India’s mid-tier IT services firms posted a stronger performance in Q1, outshining their large-cap counterparts on key profitability metrics even as the broader IT sector continues to grapple with weak global demand and sluggish discretionary tech spending.
Net profit for IT firms
Among the large-cap IT firms — Tata Consultancy Services (TCS), Infosys, HCLTech, and Wipro — only TCS managed to grow its net profit sequentially, posting a 4.4% quarter-on-quarter growth, boosted by one-off income tax gains and reduced expenses related to the winding down of a large transformation project for BSNL.
In contrast, Infosys saw a 1.6% drop in profit despite the best topline performance among the four. HCLTech and Wipro were hit harder, with profit declining 10.8% and 6.7% respectively, reflecting continued pressure on margins amid client spending cuts and wage-related costs.
Mid-cap IT firms’ financials
Mid-cap IT companies, on the other hand, delivered stronger profitability performance overall.
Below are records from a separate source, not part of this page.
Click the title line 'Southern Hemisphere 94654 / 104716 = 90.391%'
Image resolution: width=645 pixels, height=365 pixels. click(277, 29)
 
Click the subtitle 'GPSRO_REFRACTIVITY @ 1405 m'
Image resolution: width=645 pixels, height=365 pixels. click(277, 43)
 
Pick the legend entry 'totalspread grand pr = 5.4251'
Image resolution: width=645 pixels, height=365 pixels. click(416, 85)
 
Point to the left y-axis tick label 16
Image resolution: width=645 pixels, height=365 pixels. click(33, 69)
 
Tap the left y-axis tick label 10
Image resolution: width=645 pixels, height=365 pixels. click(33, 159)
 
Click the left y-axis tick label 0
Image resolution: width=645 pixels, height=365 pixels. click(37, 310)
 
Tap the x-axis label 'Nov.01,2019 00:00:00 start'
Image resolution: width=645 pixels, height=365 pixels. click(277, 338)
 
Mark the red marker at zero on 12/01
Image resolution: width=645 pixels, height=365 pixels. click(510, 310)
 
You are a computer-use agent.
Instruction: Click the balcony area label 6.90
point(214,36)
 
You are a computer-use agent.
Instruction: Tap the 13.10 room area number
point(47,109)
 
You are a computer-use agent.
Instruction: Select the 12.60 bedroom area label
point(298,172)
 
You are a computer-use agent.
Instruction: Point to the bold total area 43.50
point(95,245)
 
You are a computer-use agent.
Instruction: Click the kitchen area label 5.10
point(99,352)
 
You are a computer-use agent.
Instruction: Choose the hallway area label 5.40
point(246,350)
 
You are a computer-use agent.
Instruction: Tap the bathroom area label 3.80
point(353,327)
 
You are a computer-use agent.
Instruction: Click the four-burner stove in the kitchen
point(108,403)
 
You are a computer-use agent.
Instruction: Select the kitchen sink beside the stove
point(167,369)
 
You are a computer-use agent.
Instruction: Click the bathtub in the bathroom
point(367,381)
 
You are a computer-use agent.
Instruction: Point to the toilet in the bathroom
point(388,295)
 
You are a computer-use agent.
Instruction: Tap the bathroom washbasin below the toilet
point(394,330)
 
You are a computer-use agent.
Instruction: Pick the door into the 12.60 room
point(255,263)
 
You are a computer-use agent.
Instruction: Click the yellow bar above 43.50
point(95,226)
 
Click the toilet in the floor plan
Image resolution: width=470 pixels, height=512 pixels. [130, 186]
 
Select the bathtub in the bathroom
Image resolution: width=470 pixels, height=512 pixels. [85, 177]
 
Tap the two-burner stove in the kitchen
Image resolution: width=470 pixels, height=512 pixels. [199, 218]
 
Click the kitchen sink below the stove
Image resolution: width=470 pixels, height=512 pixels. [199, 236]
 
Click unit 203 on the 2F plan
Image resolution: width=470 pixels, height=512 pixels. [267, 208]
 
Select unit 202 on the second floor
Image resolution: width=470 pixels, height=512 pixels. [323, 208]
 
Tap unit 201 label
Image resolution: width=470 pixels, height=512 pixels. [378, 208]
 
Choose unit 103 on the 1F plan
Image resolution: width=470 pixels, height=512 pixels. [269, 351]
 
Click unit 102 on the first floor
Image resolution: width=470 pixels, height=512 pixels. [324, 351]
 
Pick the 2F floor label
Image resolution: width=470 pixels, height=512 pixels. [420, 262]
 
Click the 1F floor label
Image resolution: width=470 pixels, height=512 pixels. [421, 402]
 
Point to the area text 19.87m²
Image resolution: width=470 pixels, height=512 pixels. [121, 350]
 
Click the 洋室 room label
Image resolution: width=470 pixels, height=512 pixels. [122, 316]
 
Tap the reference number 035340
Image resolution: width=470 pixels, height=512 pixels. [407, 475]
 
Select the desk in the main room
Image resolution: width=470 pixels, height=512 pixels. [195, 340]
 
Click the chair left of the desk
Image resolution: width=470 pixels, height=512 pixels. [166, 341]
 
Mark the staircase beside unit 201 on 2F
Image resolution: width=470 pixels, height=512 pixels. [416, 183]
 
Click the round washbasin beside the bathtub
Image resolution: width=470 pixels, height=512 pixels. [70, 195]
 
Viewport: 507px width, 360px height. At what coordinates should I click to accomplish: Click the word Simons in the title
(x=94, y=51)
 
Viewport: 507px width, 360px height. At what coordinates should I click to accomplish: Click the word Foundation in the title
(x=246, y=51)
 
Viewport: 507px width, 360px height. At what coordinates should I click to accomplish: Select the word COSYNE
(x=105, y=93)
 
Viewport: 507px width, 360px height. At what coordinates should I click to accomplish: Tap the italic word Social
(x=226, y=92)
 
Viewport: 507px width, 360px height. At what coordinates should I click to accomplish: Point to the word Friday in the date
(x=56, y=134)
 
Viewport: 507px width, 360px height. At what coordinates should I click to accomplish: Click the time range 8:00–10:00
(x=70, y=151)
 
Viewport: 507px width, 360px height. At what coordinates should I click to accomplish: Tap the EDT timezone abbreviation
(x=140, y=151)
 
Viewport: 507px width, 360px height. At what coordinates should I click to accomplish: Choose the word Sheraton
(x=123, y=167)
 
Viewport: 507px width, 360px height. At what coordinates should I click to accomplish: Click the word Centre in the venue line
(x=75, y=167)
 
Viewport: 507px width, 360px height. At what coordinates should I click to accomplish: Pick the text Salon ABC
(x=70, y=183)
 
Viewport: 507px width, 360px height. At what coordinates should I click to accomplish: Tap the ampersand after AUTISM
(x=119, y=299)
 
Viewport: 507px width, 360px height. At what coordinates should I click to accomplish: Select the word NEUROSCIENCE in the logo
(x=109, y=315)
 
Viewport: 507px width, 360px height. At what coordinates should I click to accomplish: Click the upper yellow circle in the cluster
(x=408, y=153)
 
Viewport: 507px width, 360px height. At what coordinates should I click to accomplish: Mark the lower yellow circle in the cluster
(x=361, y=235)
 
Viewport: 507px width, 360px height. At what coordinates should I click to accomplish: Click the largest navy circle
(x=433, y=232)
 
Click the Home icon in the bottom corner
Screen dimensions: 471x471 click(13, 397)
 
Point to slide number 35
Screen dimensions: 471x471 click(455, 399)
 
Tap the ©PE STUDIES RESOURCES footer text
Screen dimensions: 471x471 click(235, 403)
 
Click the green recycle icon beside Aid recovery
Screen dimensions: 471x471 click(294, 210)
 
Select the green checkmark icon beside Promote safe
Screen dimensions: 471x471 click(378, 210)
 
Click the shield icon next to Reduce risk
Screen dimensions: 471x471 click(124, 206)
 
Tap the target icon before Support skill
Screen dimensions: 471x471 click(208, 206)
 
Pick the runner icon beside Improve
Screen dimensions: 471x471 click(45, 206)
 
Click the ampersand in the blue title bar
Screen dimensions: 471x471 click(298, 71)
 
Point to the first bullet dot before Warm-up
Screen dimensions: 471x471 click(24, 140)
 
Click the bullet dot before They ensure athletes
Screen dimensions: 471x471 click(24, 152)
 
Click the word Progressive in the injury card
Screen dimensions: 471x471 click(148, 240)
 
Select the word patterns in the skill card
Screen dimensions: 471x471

LTI Mindtree led the pack with an 11.1% sequential rise in profit, Persistent Systems reported a 7.4% increase while L&T Technology Services’ profit grew at 1.5%. Tech Mahindra and Coforge lagged with a 2.2% and 4.8% sequential decline in profit, respectively.
Notably, mid-cap players were able to sustain their quarterly Ebit margins despite their smaller scale. Three of them — TechM, Persistent, and LTIMindTree — reported margin expansion in Q1 while it was steady for Coforge and L&T Tech.
Among the large players, only TCS reported a sequential expansion of Ebit margin to 24.5%, while the other three reported a decline. HCLTech, in particular, marked the sharpest contraction in operating margins to 16.3% in Q1 from 17.9% in the previous quarter, marking the weakest June-quarter margin in six years.
The subdued numbers were largely attributed to lower employee utilisation, continued investments in generative AI and go-to-market capabilities, and a one-time client impact.
On the revenue front, large-cap and mid-cap IT firms delivered a mixed set of results across the board, although the latter recorded overall better topline growth than their larger peers.
Among the large companies, Infosys stood out as the only company to report revenue growth in constant currency, while its peers saw a decline. TCS, in particular, reported its first revenue decline in over four years.
Infosys reported sequential revenue growth of 3.3%, benefiting from the steady execution of large short-term deals signed earlier this year. Both TCS and Wipro reported decline of 1.6% in Q1, while HCLTech’s revenue growth was largely flat at 0.3%.
Among the mid-cap firms, Coforge surpassed its peers by a large margin in terms of revenue growth. The company reported constant currency revenue growth of 8% in Q1, while analysts expected the growth to be between 6.5-7%. Persistent and LTIMindtree also reported 2.8% and 0.7% sequential rise in revenue, while L&T Tech revenue fell sharply, 3.9%, missing estimates. LTI Mindtree revenue growth was largely flat at -0.2%.
However, despite a mixed revenue performance, large-cap firms managed to post stronger deal wins in Q1. Both Wipro and Infosys posted higher deal wins than in the fourth quarter, while the new deal wins by TCS and HCLTech edged lower. As for mid-caps, deal wins were steady in Q1. For Coforge, it was a sharp drop in its total contract value as Q4 included a $1.56 billion deal with Sabre.
The Nifty IT index has declined nearly 18% to 35,623.75 so far this year in comparison to a 5% rise in the benchmark Nifty50 index.